Her economic stimulus plan – especially creating jobs through much-needed infrastructure projects – shows promise. But don’t expect a big boost to higher ed, the best long-range economic development tool Michigan has in its arsenal.
And there were key pieces missing from the puzzle, ostensibly to come in the far less glamorous budget unveiling next week.
Where are the cuts? Where are the reforms? You don’t need to be a rabid right-winger to know much more needs to be done.
Just take another read of the blue-ribbon, bipartisan Emergency Financial Panel report penned a year ago by 12 leaders with hundreds of years’ combined experience in budgets, business and government.
Or in the case of some esteemed lawmakers, try skimming over the scant 19 pages for the first time.
“I honestly don’t know how many people read it,” a glum former Gov. Jim Blanchard told me last week.
Well, it’s never too late to get religion or give a few of the 12 Apostles a jingle. I have it on good authority they’d love to hear from you.
The fact is, Michigan’s government is still engineered for the 1960s. We have a bloated Corrections budget growing far faster than revenues, as we incarcerate 50,000 people – and counting.

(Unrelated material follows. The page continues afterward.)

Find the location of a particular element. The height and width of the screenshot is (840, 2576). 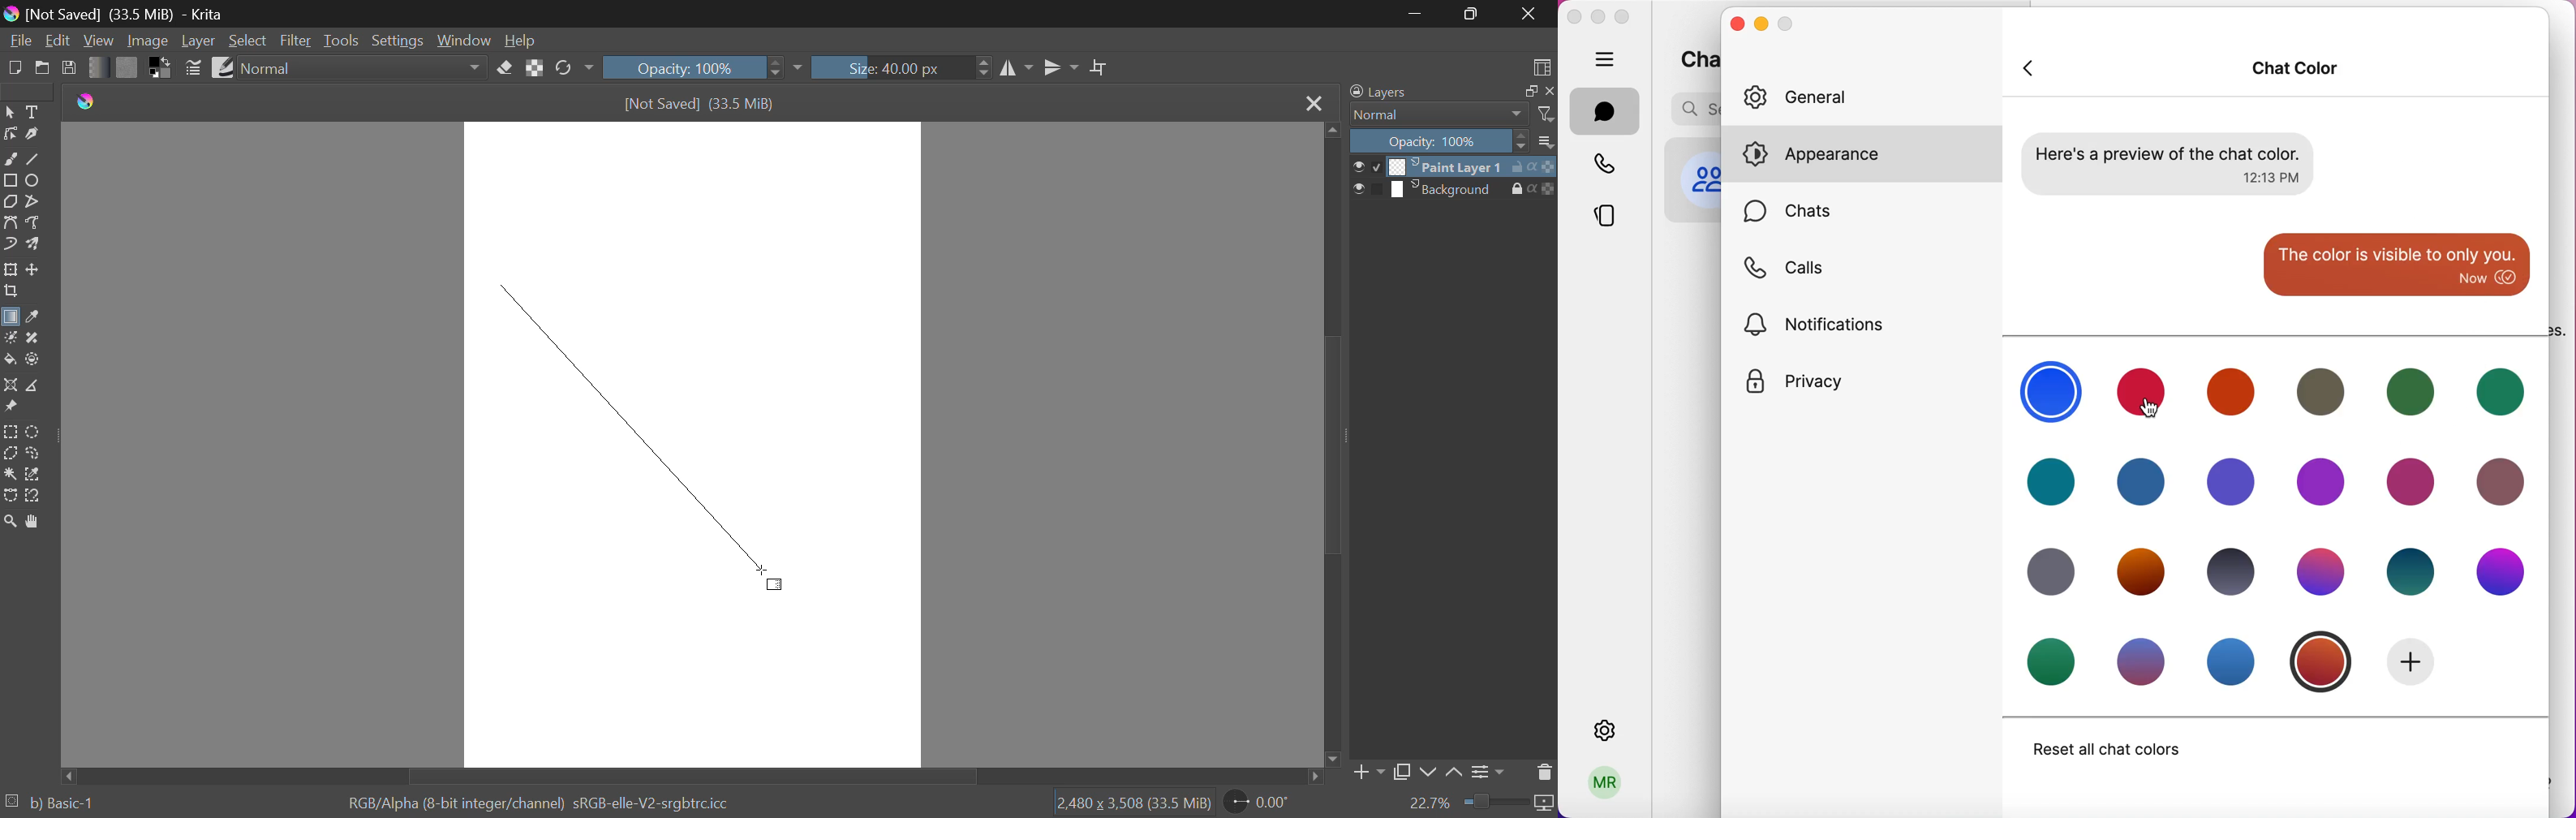

Restore Down is located at coordinates (1417, 13).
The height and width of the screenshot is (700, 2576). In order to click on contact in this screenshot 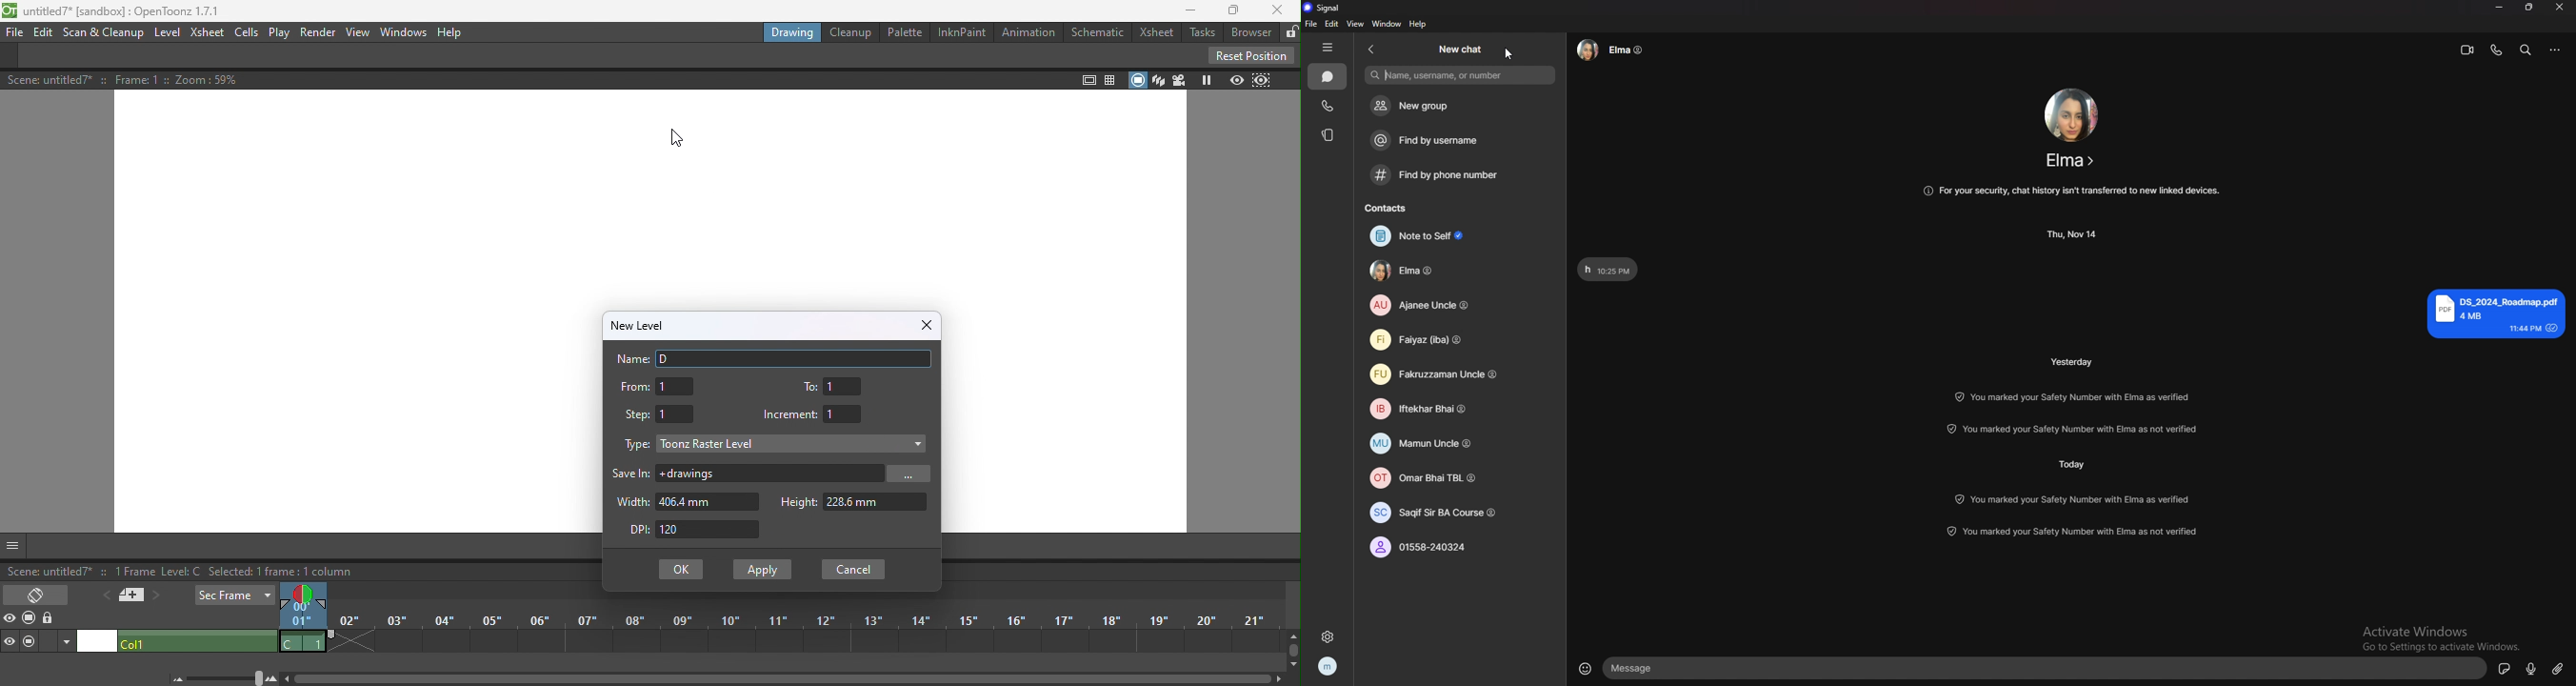, I will do `click(1434, 340)`.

Health care costs for state employees and retirees are spiraling out of control. We have 1,242 townships, 553 school districts and millions of dollars in needlessly duplicated administrative costs.
That’s just a start. With the limited cash Michigan has, we need to spend it wisely.
Now the bad news. Don’t look now, but the Mitten State hasn’t licked its structural budget deficit.
We don’t tax services, the growing sector of our economy, thanks to a bizarre last-minute plan last fall that enraged the hypersensitive business community and poisoned the well. It remains to be seen what effect the Michigan Business Tax surcharge will have on attracting new capital. And our income tax is outmoded – a graduated rate with more exemptions is a better fit.
The good news is, we probably could restructure without hiking taxes and stave off future $2 billion budget shortfalls.
But that would mean bringing up the dreaded t-word again. And with that bodacious bipartisan vibe we’ve got going, who wants to be a major buzzkill?